*Input records*
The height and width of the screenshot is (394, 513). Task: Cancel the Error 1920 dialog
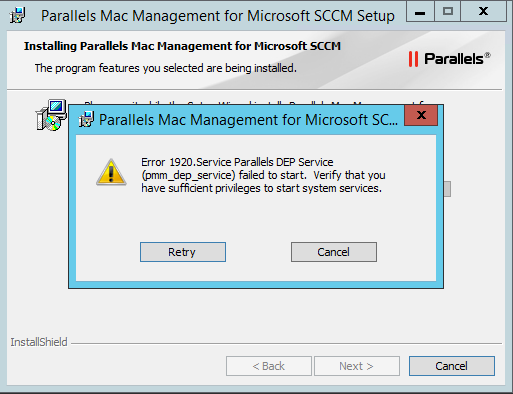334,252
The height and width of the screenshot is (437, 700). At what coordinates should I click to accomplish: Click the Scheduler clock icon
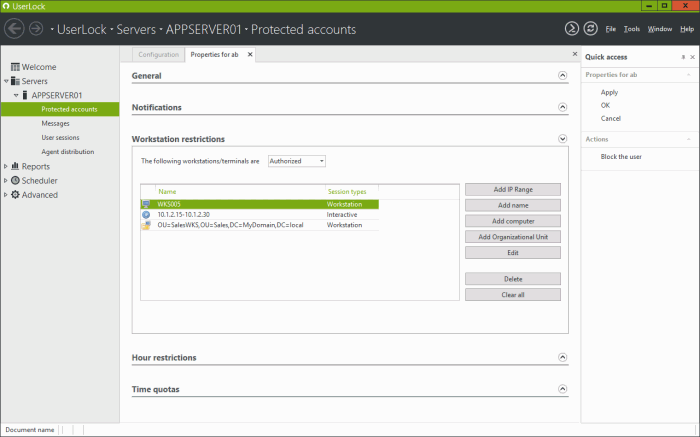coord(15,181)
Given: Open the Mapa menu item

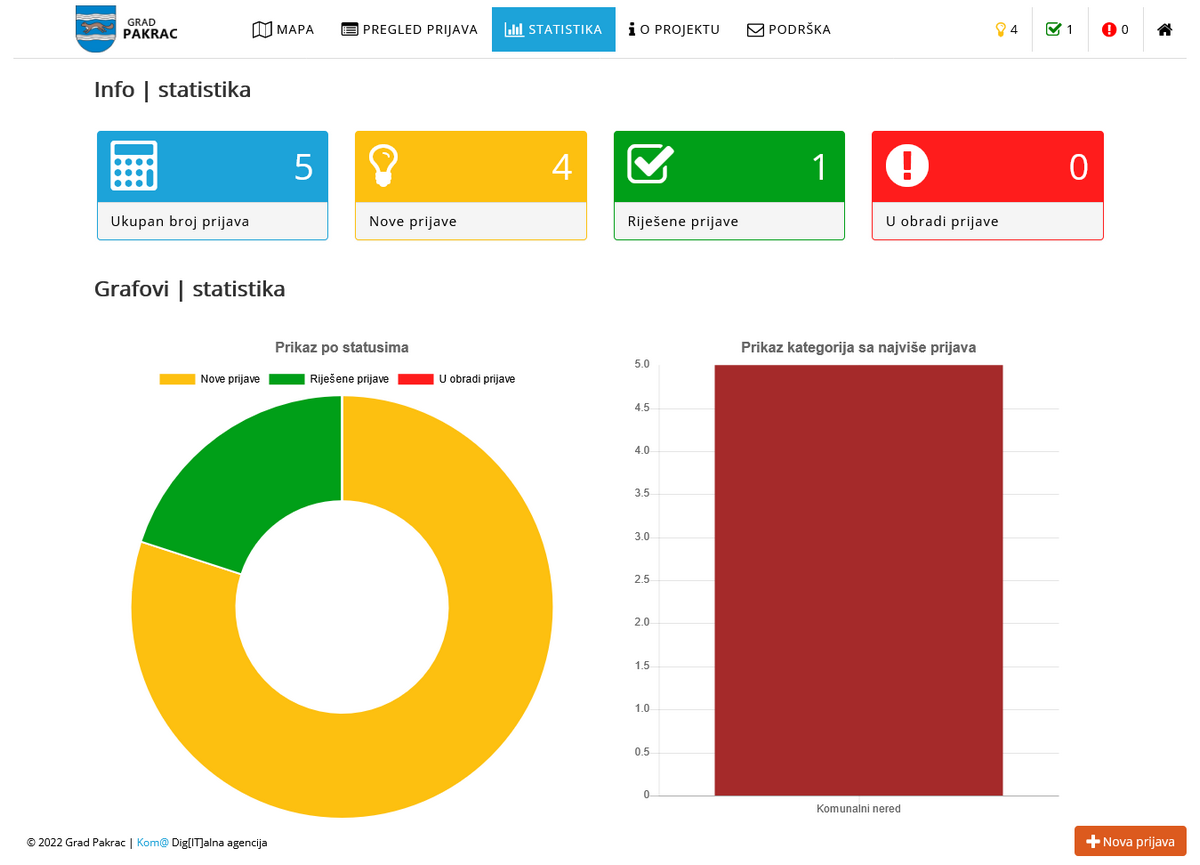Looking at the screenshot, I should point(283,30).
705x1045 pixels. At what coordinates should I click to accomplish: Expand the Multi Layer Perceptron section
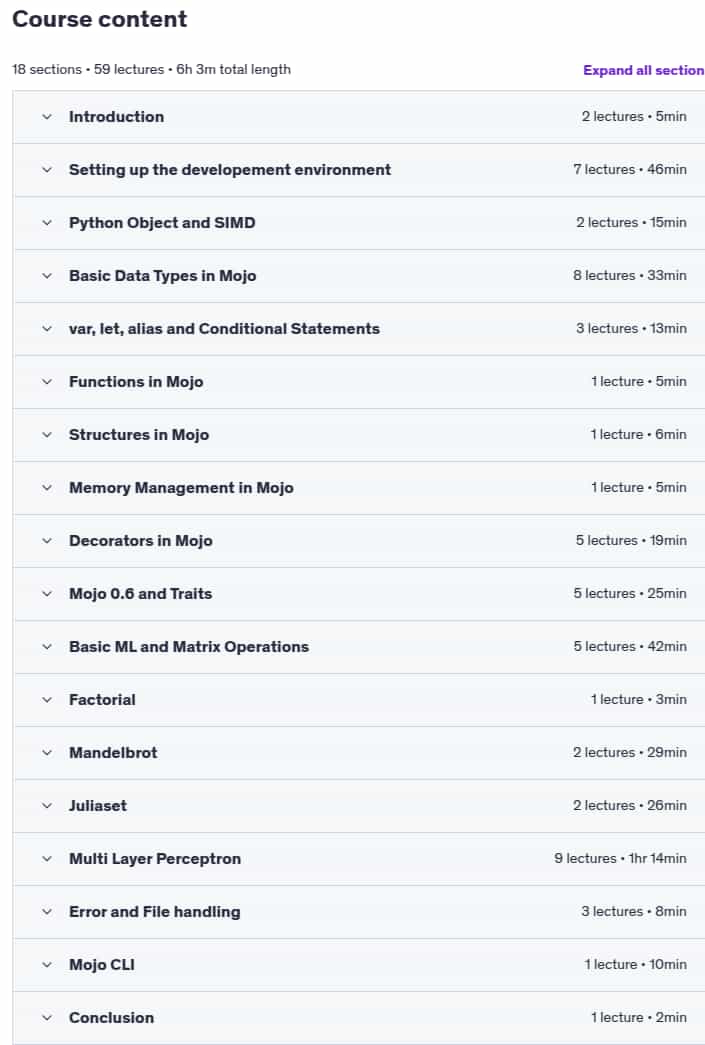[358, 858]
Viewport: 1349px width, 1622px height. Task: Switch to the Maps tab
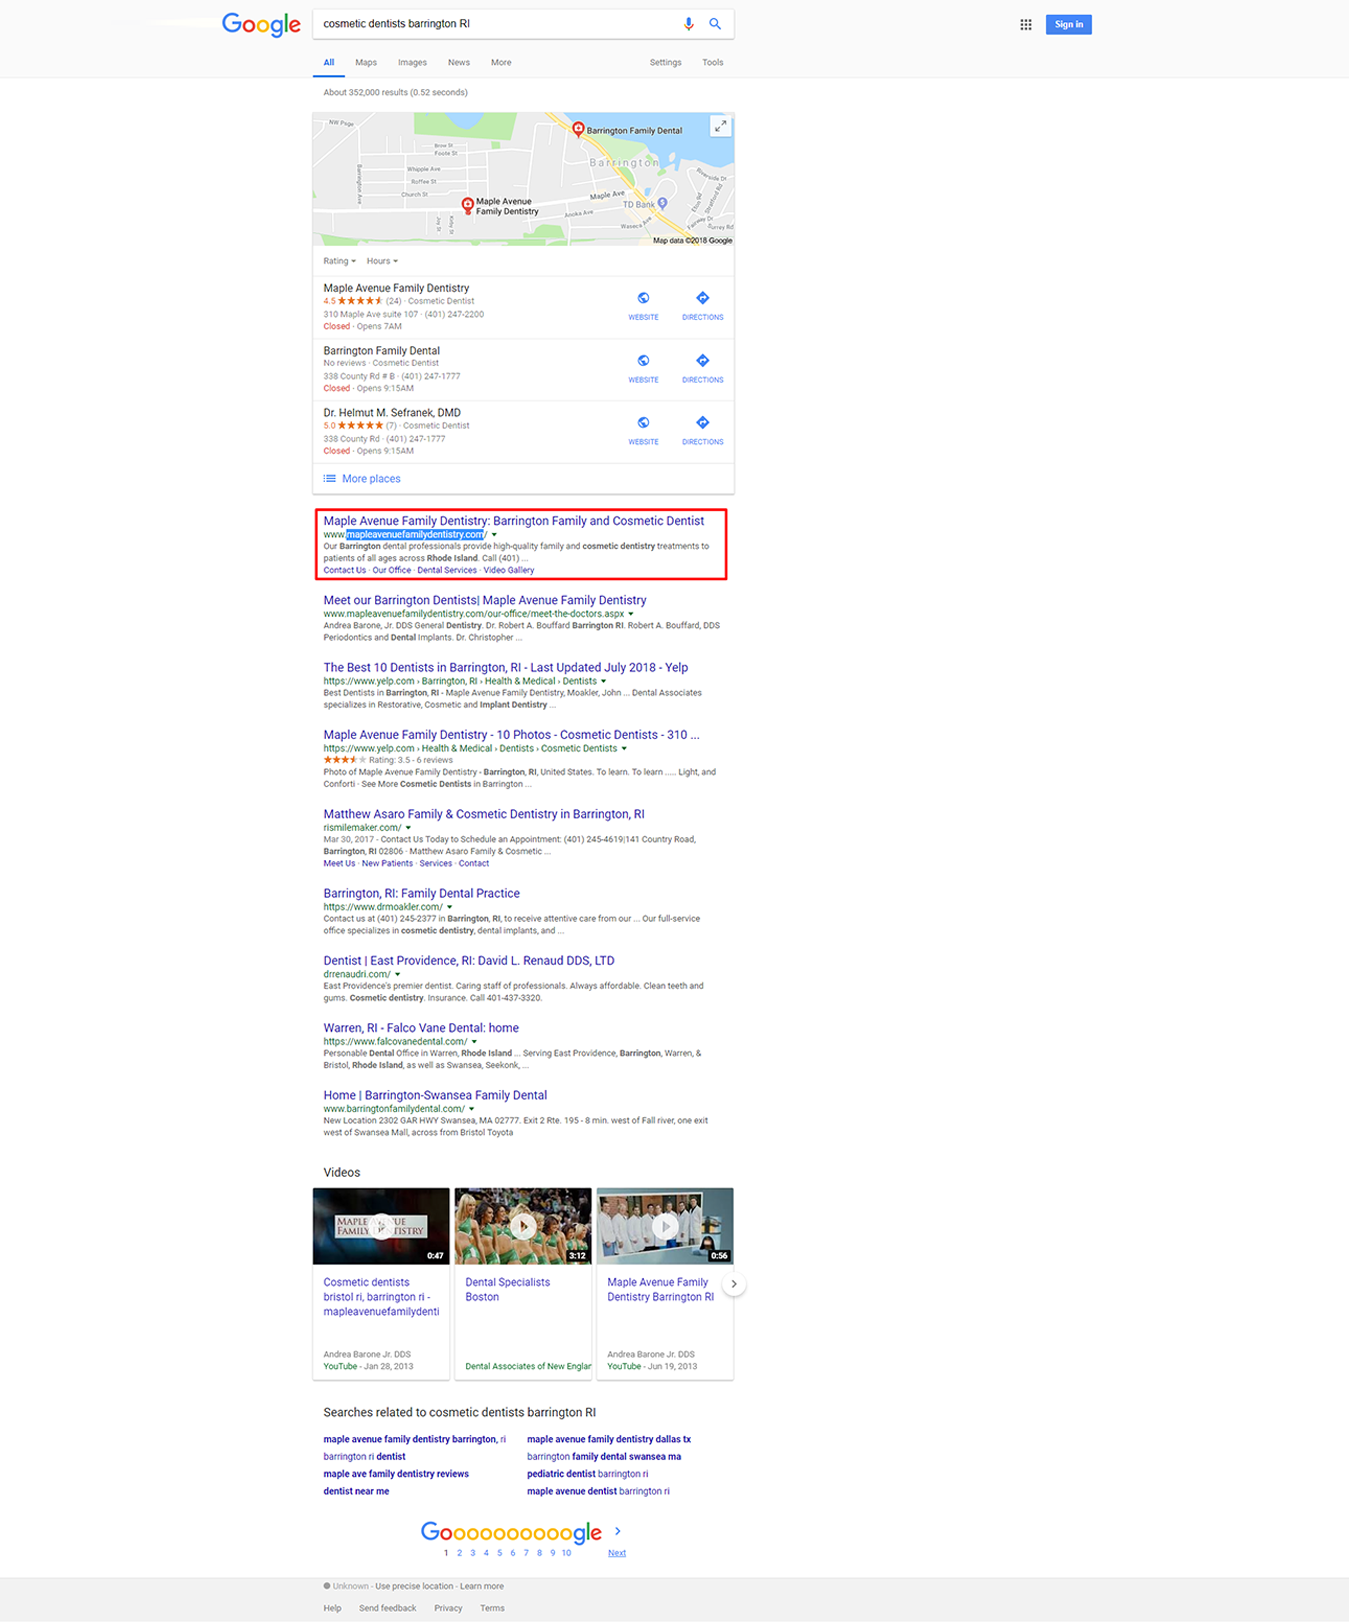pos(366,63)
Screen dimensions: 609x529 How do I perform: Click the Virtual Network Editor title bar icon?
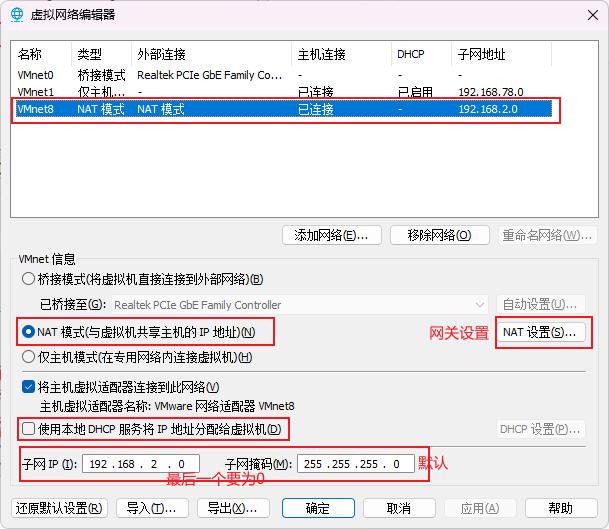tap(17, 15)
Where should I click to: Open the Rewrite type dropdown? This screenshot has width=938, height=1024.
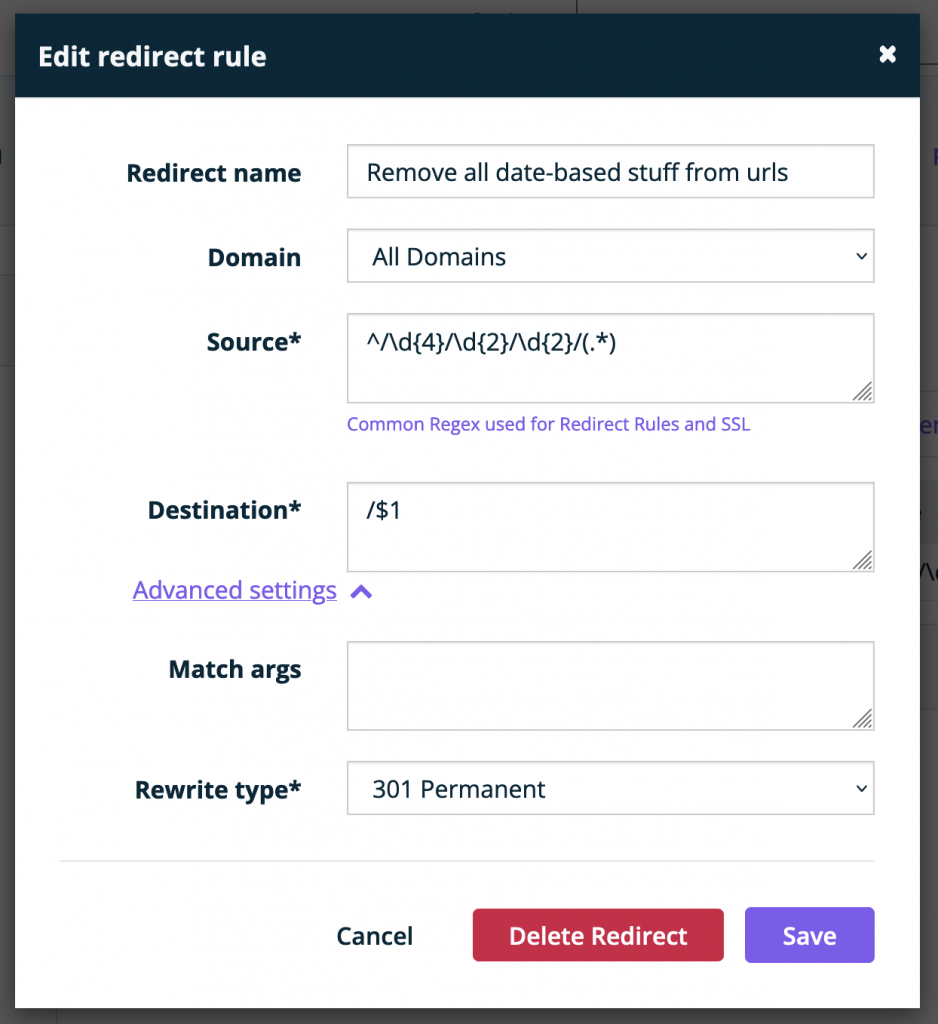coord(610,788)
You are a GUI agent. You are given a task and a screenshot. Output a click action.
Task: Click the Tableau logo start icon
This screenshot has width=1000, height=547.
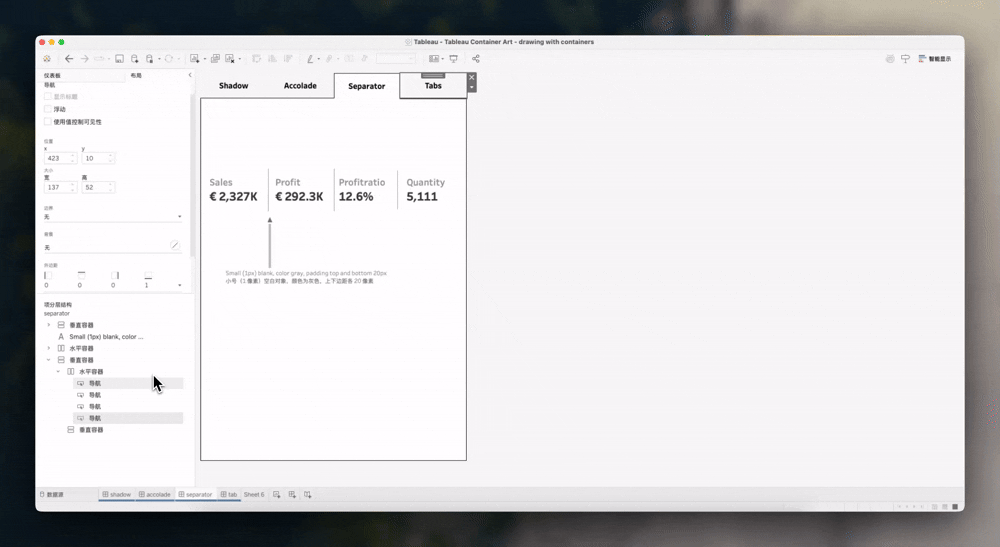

*Exercise requirements*
Transcribe exactly the lines from the one holding "Given: Open the Mapa menu item" through the final line of the material above, both ends included; any pictures should be dropped.

*Result of the exercise*
Given: Open the Mapa menu item

Looking at the screenshot, I should point(283,30).
705x1045 pixels. At what coordinates should I click to accomplish: Expand the Multi Layer Perceptron section
[358, 858]
Viewport: 1349px width, 1622px height. Task: Switch to the Maps tab
pos(366,63)
Screen dimensions: 609x529 How do I perform: Click the Virtual Network Editor title bar icon?
tap(17, 15)
Where should I click to: Open the Rewrite type dropdown? This screenshot has width=938, height=1024.
coord(610,788)
You are a GUI agent. You are given a task and a screenshot. Output a click action.
Task: Click the Tableau logo start icon
This screenshot has width=1000, height=547.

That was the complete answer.